• _Dataset records_:

::::::::::

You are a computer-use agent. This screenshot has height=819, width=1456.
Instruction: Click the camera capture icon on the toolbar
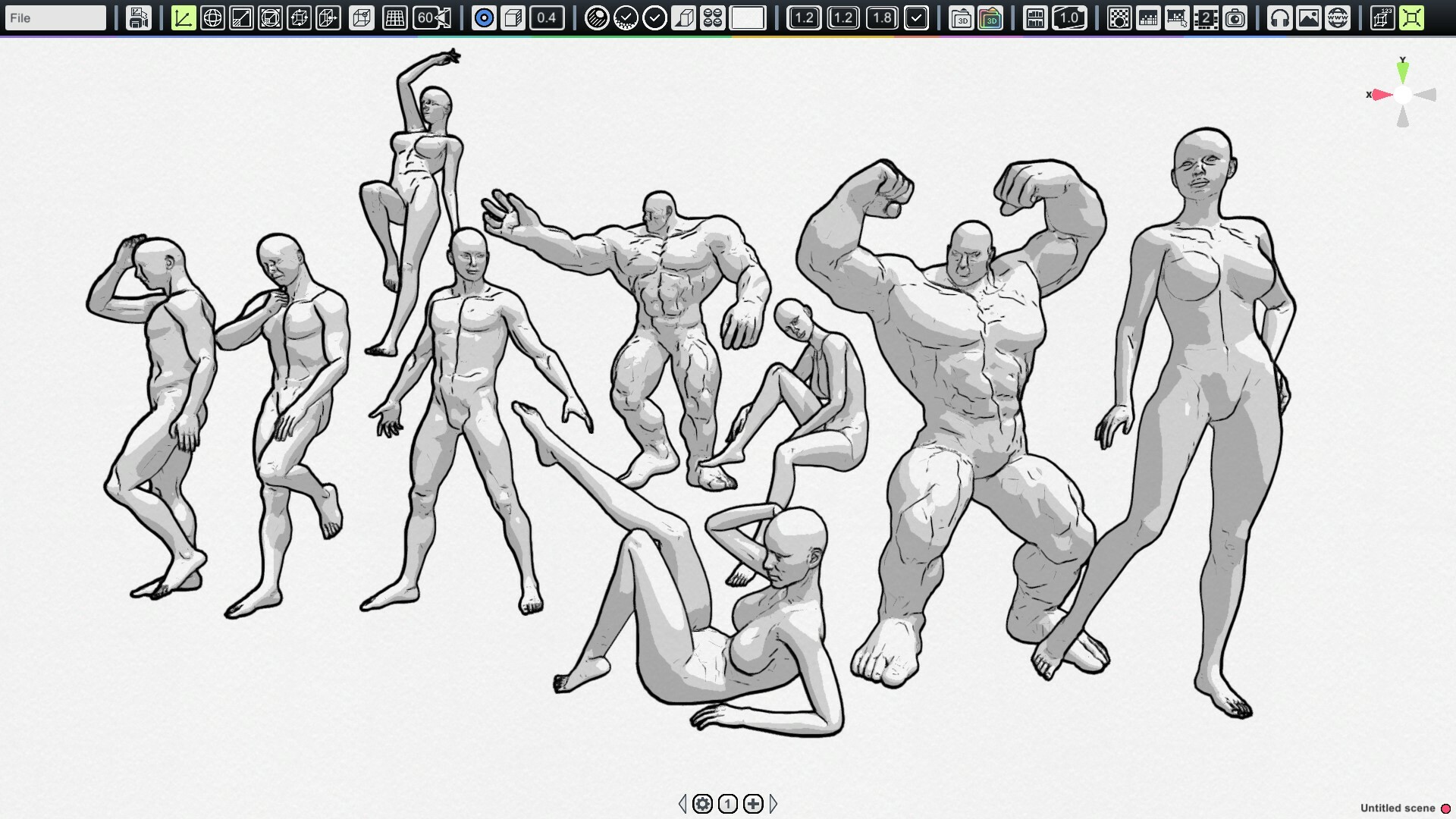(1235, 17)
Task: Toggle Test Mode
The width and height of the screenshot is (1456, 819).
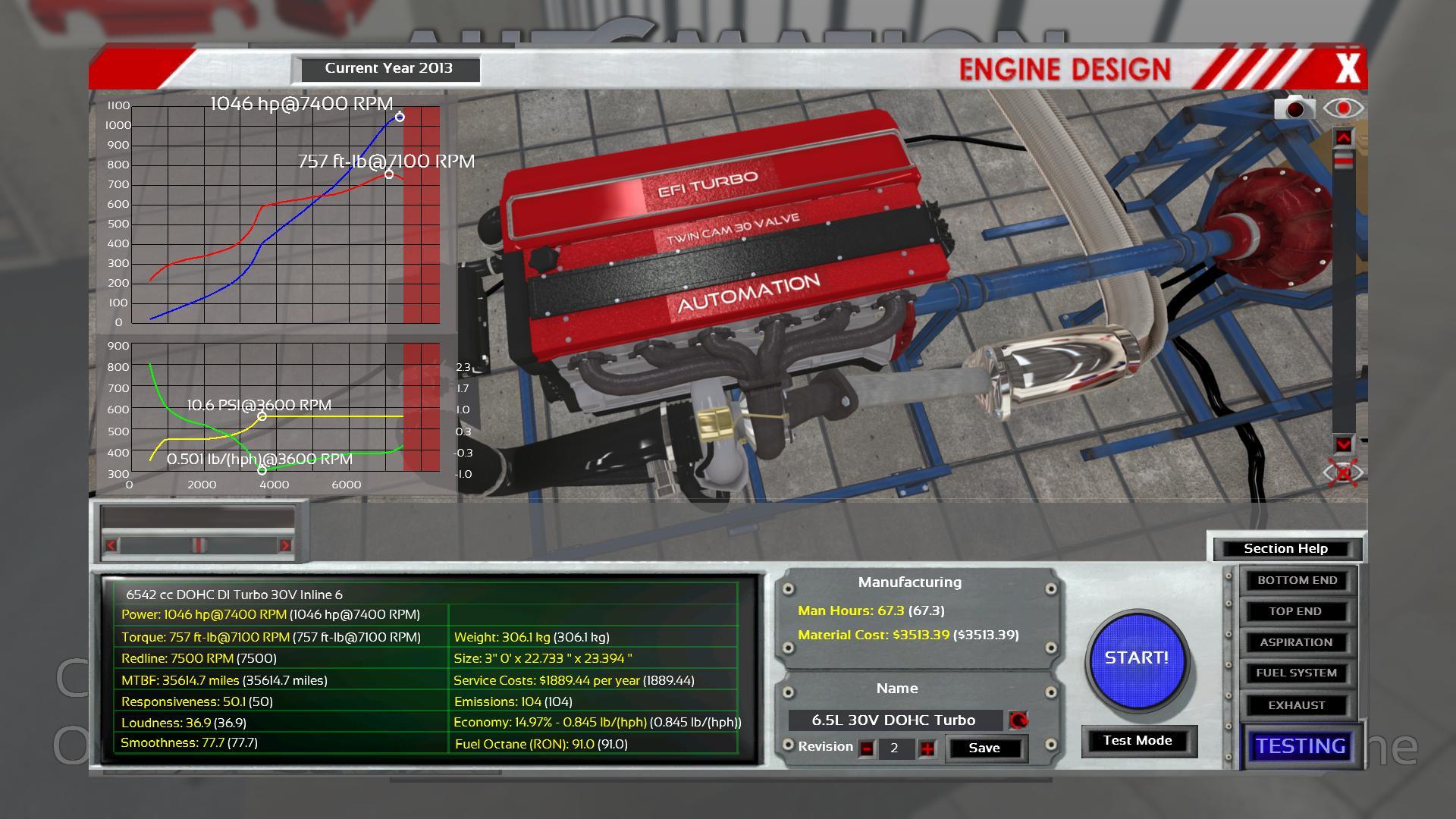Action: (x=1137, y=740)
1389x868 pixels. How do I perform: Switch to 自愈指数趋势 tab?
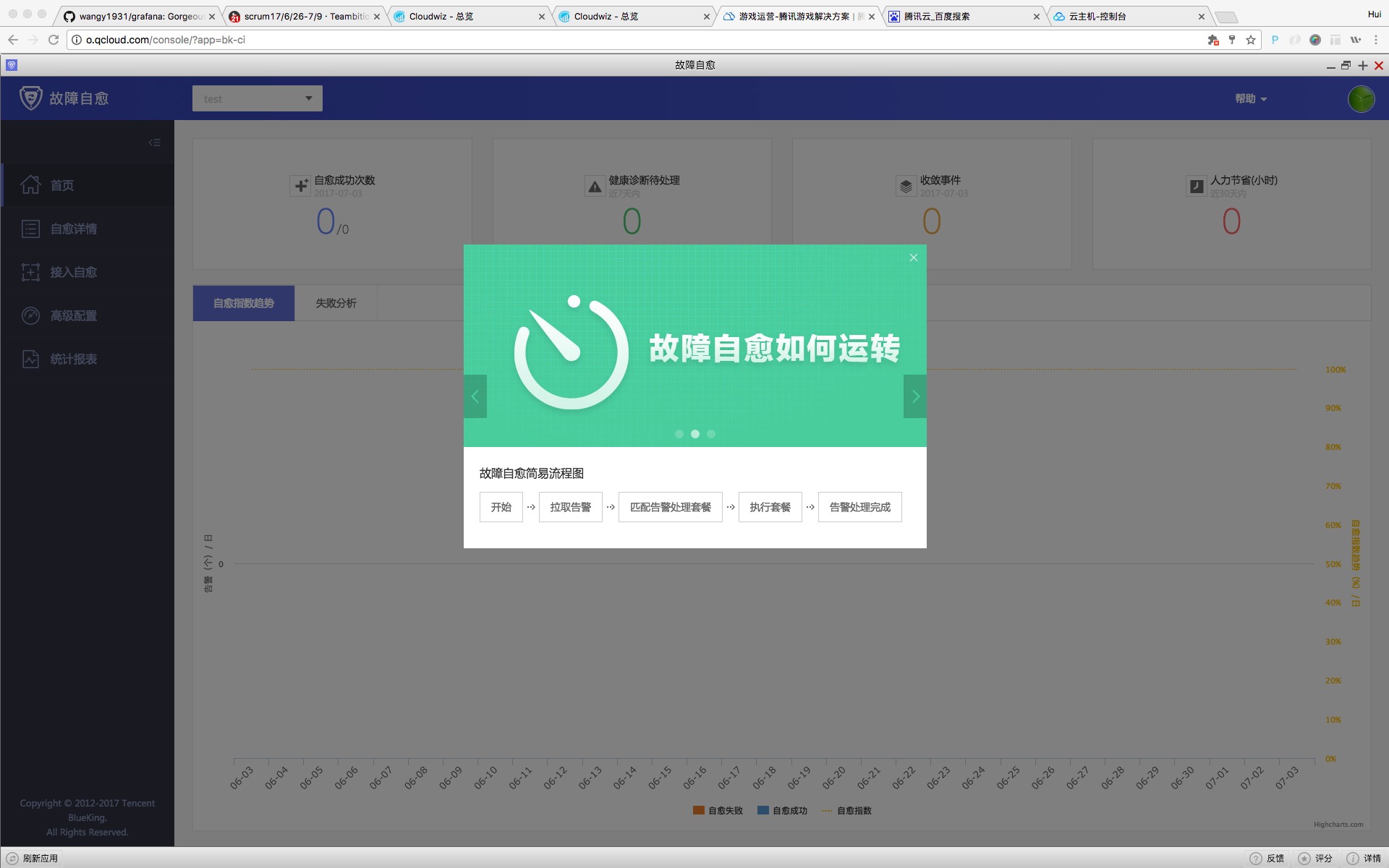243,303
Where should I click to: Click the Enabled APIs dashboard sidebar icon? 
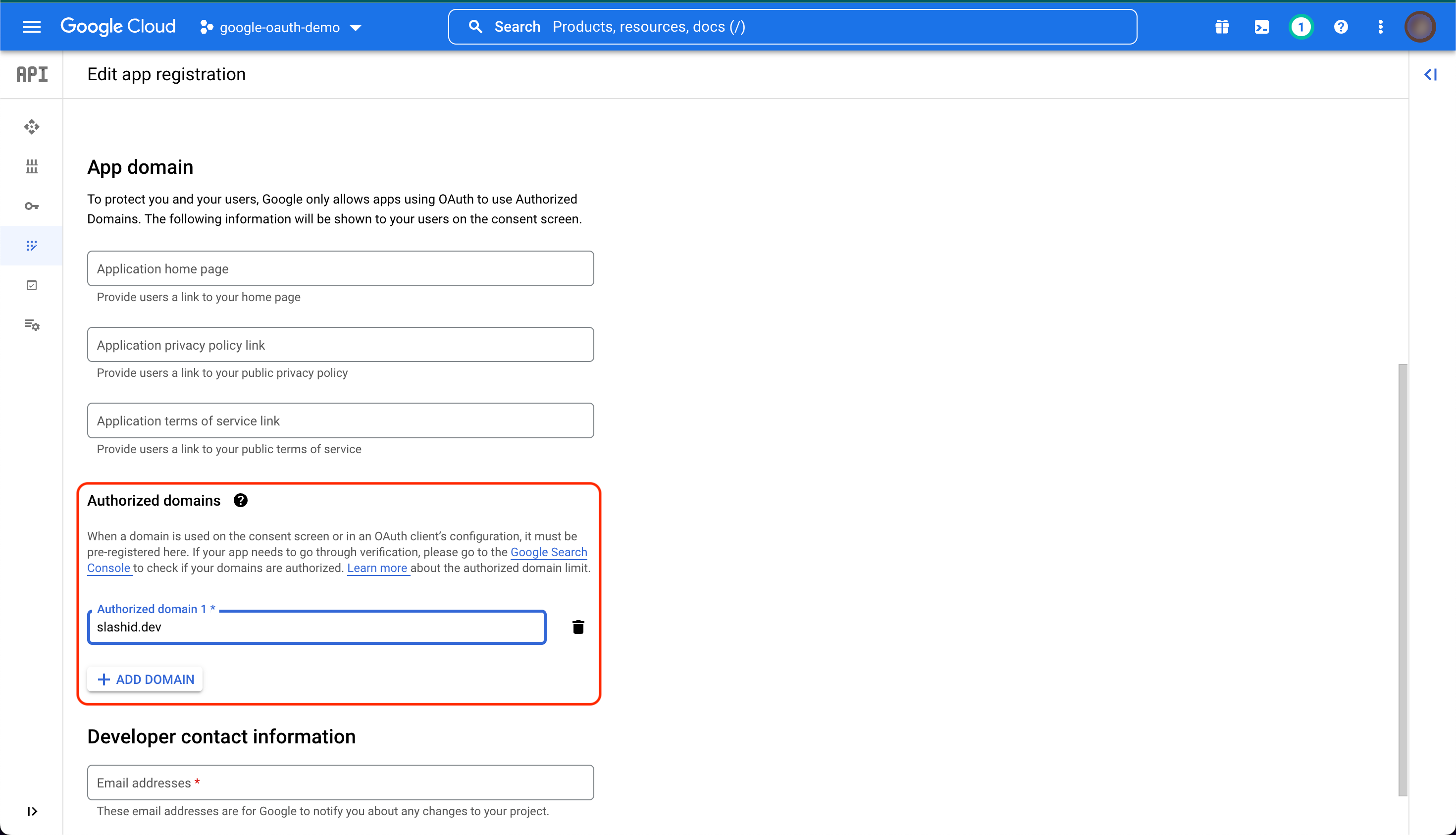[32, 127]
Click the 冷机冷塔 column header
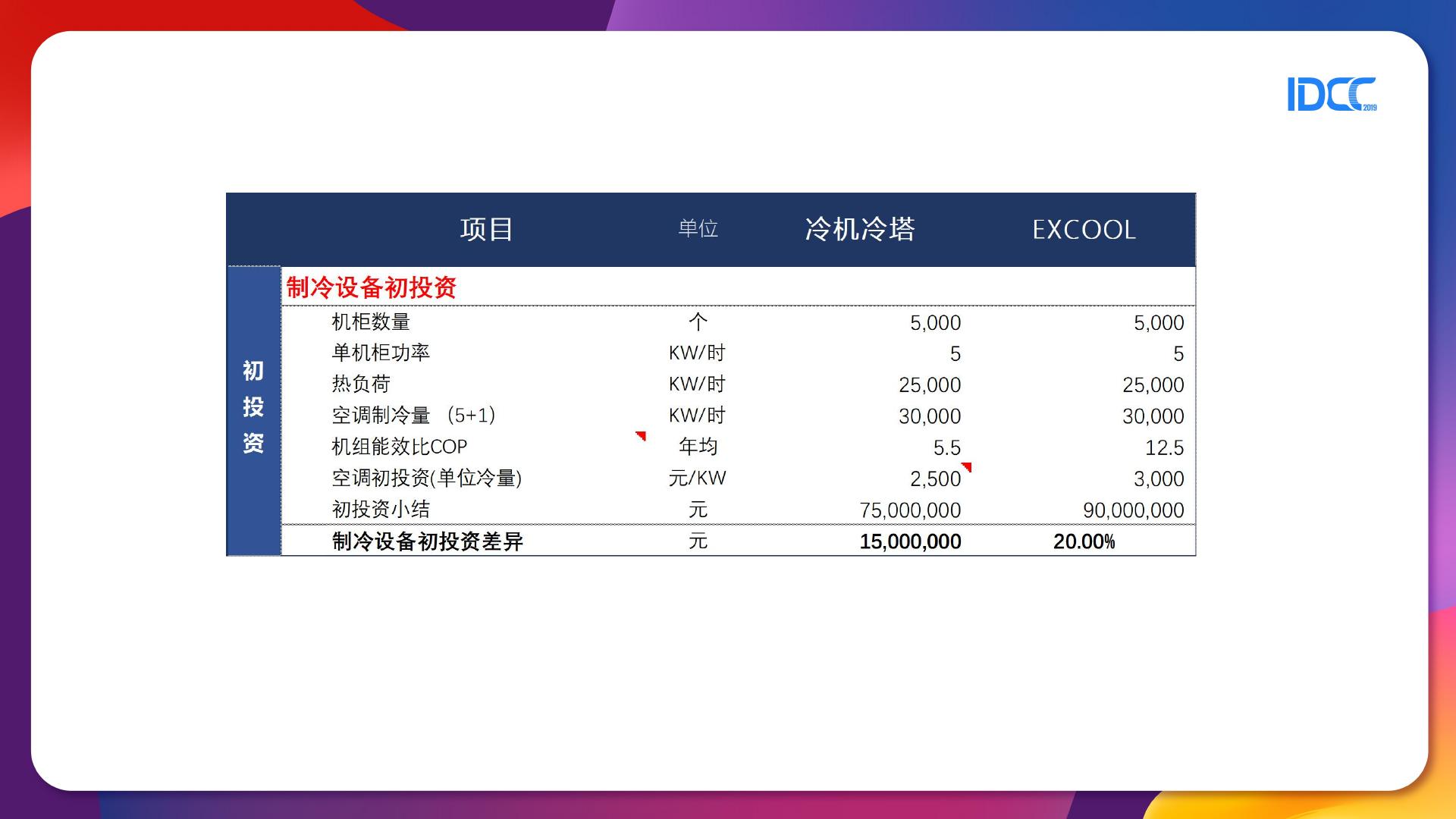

::::::::::

• _WHAT YOU HAVE TO DO_: Copy all entries exactly; skip pictures.

• _OUTPUT FOR THIS TASK_:
You are a computer-use agent. This screenshot has height=819, width=1456.
Instruction: Click the camera capture icon on the toolbar
(1235, 17)
Task: Toggle Test Mode
The width and height of the screenshot is (1456, 819).
Action: (x=1137, y=740)
1389x868 pixels. How do I perform: Switch to 自愈指数趋势 tab?
243,303
Where should I click to: Click the Enabled APIs dashboard sidebar icon? 
[32, 127]
Click the 冷机冷塔 column header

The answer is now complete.